╭─ Records to process

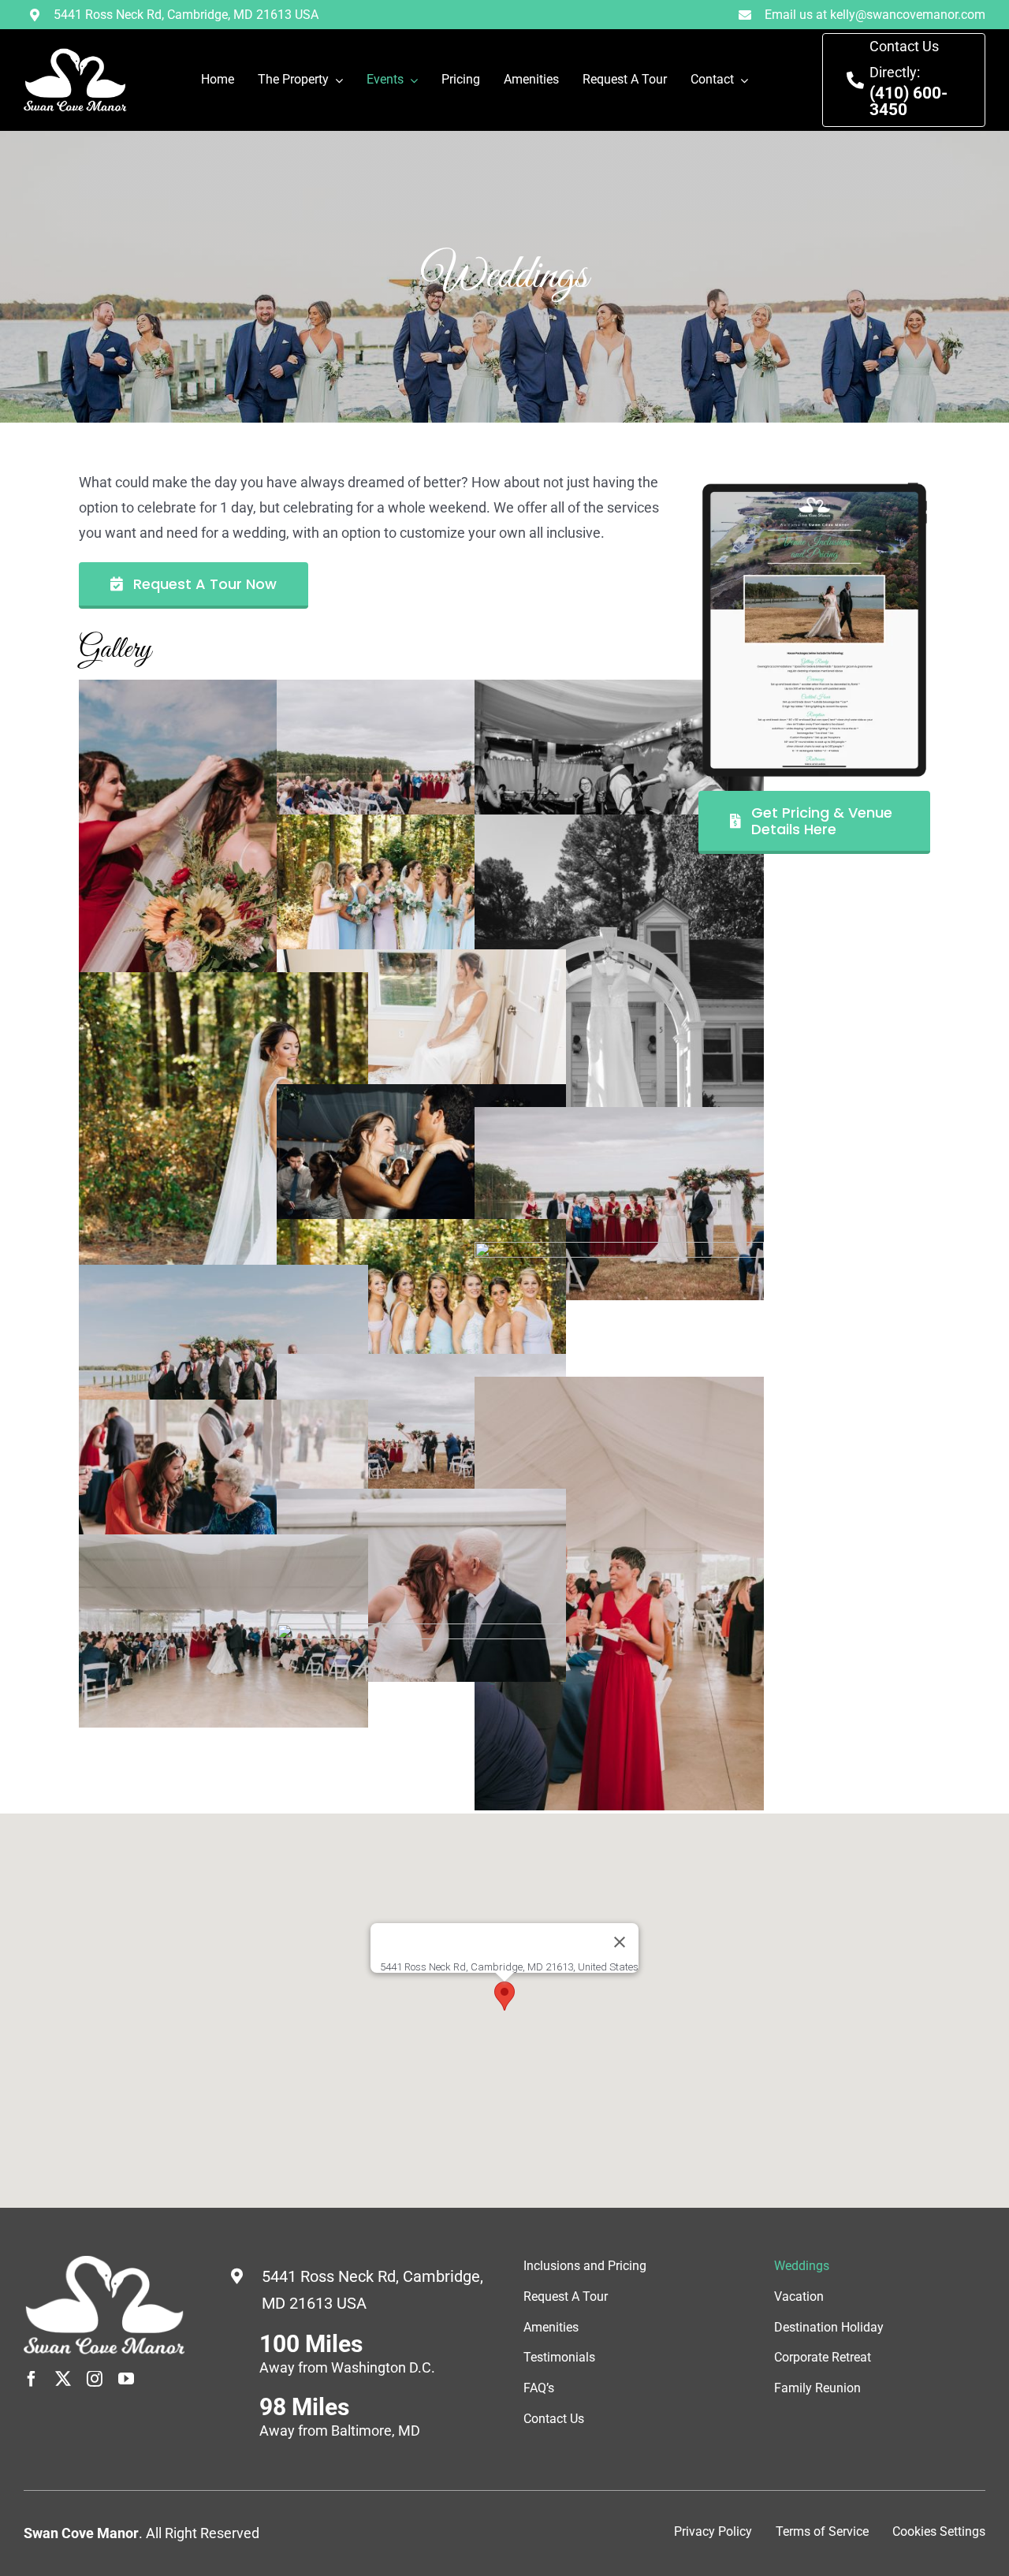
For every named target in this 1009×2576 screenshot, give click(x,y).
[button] (504, 1996)
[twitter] (63, 2379)
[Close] (620, 1942)
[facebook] (31, 2379)
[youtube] (126, 2379)
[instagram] (94, 2379)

╰─

Goal of the exercise
All the lines above need to be repeated exactly, with no pictures carried over.

Reply to the task
For every named target in this 1009×2576 screenshot, give click(x,y).
[button] (504, 1996)
[twitter] (63, 2379)
[Close] (620, 1942)
[facebook] (31, 2379)
[youtube] (126, 2379)
[instagram] (94, 2379)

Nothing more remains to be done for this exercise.